Le cinéaste Max Hureau a traversé l’Europe de l’Est en filmant et en photographiant au quotidien le travail et les conditions de vie des mineurs du charbon. Sa fascination pour cette profession l’a emmené dans un périple de plus de 7000 km, de la Silésie Polonaise jusqu’à la Sibérie Centrale où s’est dévoilée à lui une insupportable misère humaine. Le cinéaste a saisi dans l’urgence une profession et une culture qui s’effondrent alors que le nombre des mineurs reste encore considérable.
La Colonie
Filmer un lieu pour interroger sa mémoire. Eprouver l’interdit qui tient à distance. Le découvrir en l’observant, en le parcourant, en l’arpentant. Projeter à travers lui des éléments d’histoires, vécues ou imaginaires, impossibles à comparer.
La Tercera vida
Purificacion Crego est incarcérée depuis onze ans dans la prison d’Avila, à cent kilomètres de Madrid. Aujourd’hui, elle a vingt-neuf ans. Elle est à deux semaines de sa sortie.

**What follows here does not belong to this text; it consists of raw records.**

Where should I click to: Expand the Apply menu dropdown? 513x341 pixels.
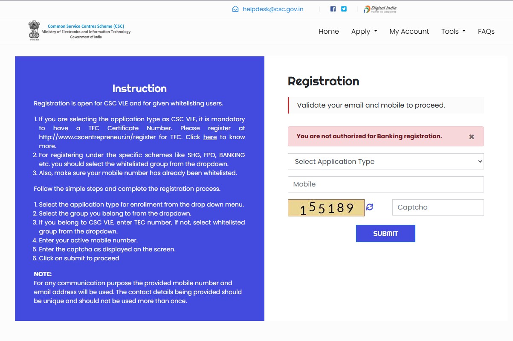364,31
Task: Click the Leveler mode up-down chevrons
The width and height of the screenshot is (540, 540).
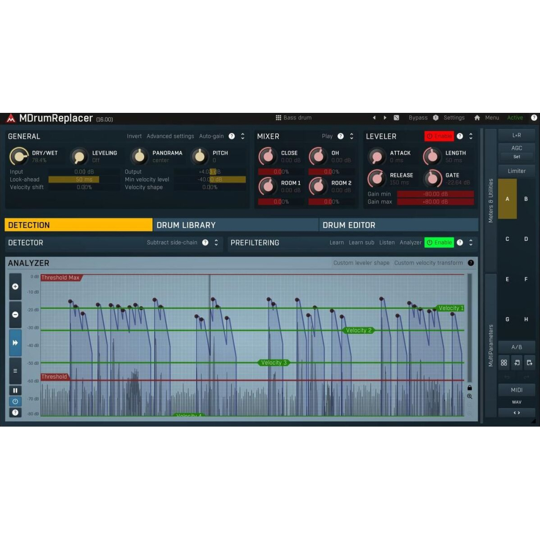Action: [x=470, y=136]
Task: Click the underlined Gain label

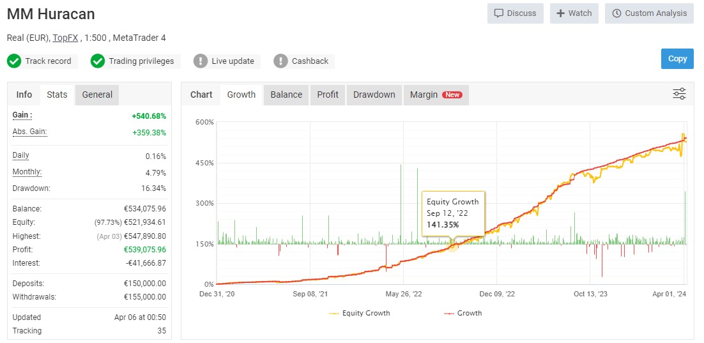Action: pos(22,115)
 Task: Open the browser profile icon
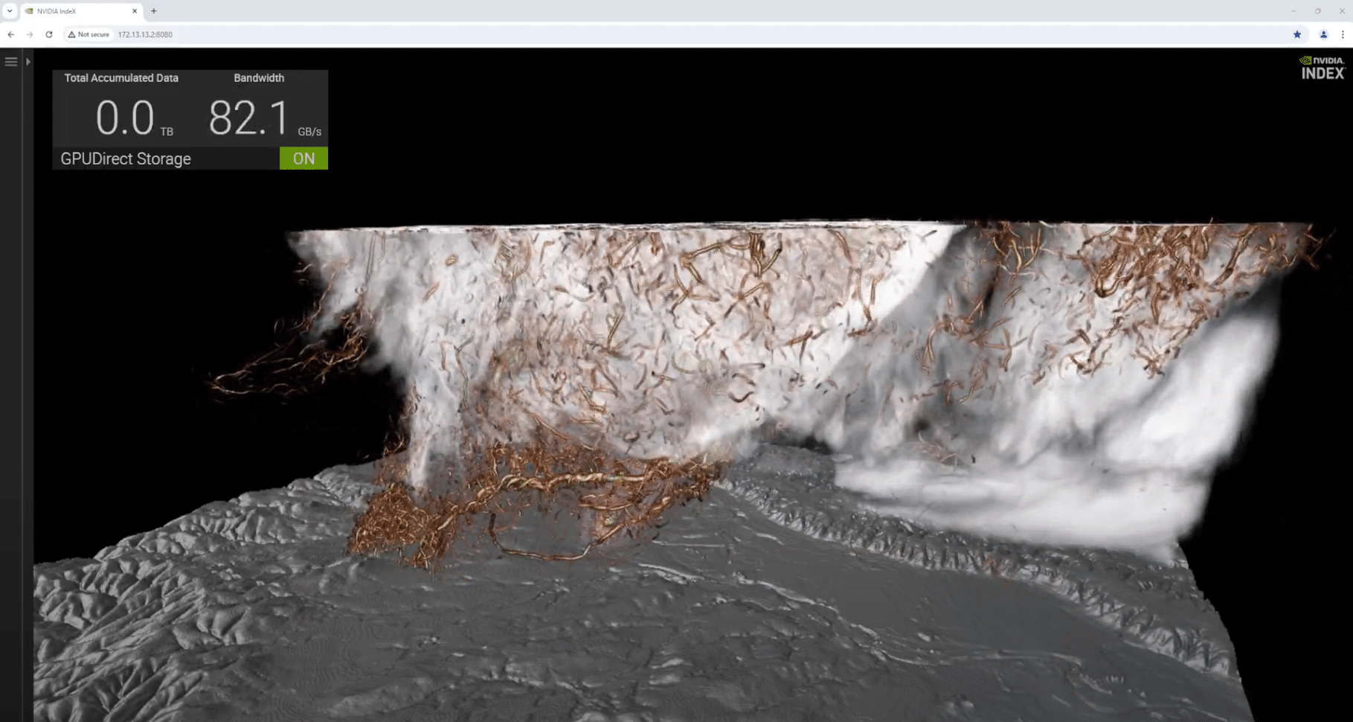pos(1323,34)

La tercera vida est une rencontre avec cette femme prisonnière depuis ses dix-huit ans, qui est sur le point de retrouver sa liberté. C’est un portrait à huis clos, un témoignage intime et spontané dans lequel se dévoilent les événements de son passé, l’expérience de sa vie carcérale, et les perspectives de sa liberté imminente.
Ils ne mouraient pas tous mais tous étaient frappés
Nanterre, Garches, Créteil. Trois hôpitaux publics, trois consultations spécialisées. Dans l’intimité de leur bureau respectif, une psychologue-psychanalyste et deux médecins reçoivent des patients envoyés par leur médecin du travail. Tour à tour, un petit nombre de personnes de milieux professionnels très différents racontent leur souffrance au travail dans le cadre d’un entretien unique.
Liebe Arbeit
La trentaine passée, je ne suis toujours employée nulle part. L’idée de travailler un jour, d’avoir un emploi fixe qui occupe mes journées, mes semaines, ma vie, l’idée de ne plus posséder mon temps, m’a depuis toujours paru insupportable.
Invente-moi un pays
J’ai proposé à des enfants apprenant à vivre en exil en France de faire avec eux un court-métrage de fiction. Ils vivent tous dans un CADA à Melun, ont quitté un pays en guerre ou une situation de répression extrême. Je filme lorsqu’ils rêvent ce court-métrage, l’écrivent, le repèrent et le préparent. Ce processus de création sera l’occasion de parler ou d’évoquer des souvenirs. Ce qui me semble important n’est pas la vérité de ce que les enfants ont vécu ni la réalité des guerres qu’ils ont traversés. C’est plutôt l’imaginaire qu’ils déploient pour s’en sortir.
Si loin du crime
Une amitié brisée par un crime. Un voyage lointain pour s’arracher au chaos. Quitter les routes, dériver au long des fleuves, disparaître dans la jungle. À la recherche de la lumière…
Donner le jour
« La mort de ma mère libéra en moi une intensité telle qu’il me sembla fou de vouloir l’esquiver. » « Donner le jour » est le journal intime d’un homme qui filme sa femme pendant neuf mois. Son deuil, douloureusement, amoureusement, se cherche et se transforme au quotidien. Les signes de vie et de mort s’entremèlent. Tandis que Paola, allongée aux côtés de sa mère, écoute le récit de sa naissance, Martin, seul avec son père, vide l’appartement de son enfance. L’expression dit : « faire son deuil ». Ce film nous révèle que c’est aussi le deuil qui nous fait.
Toi, Waguih
Le film dresse le portrait de Waguih, mon père, à travers son passé de prisonnier politique, et de ses cinq années passées dans les camps de Nasser. C’est l’histoire d’une relation entre un père et son fils, cinéaste, à travers le silence qu’il y a eu entre lui et moi, et de ma volonté de le briser.
Comme des enfants
Nous regardons rarement ceux qui sont assis dans la rue.
Ils sont à hauteur d’enfant, de nos enfants. Leurs regards se croisent. À partir de ce constat, le Directeur de la Maison de l’Enfance de Lyon a imaginé un projet pédagogique un peu fou : organiser des rencontres entre les enfants et les sans-abri du quartier. Ce film pose un regard humain sur la réalité des sans-abri. Face aux enfants, malgré la misère, la solitude et la douleur, ces hommes se livrent. Ce qui s’offre à notre regard, c’est une humanité déchirée, dérisoire parfois, mais toujours vivante.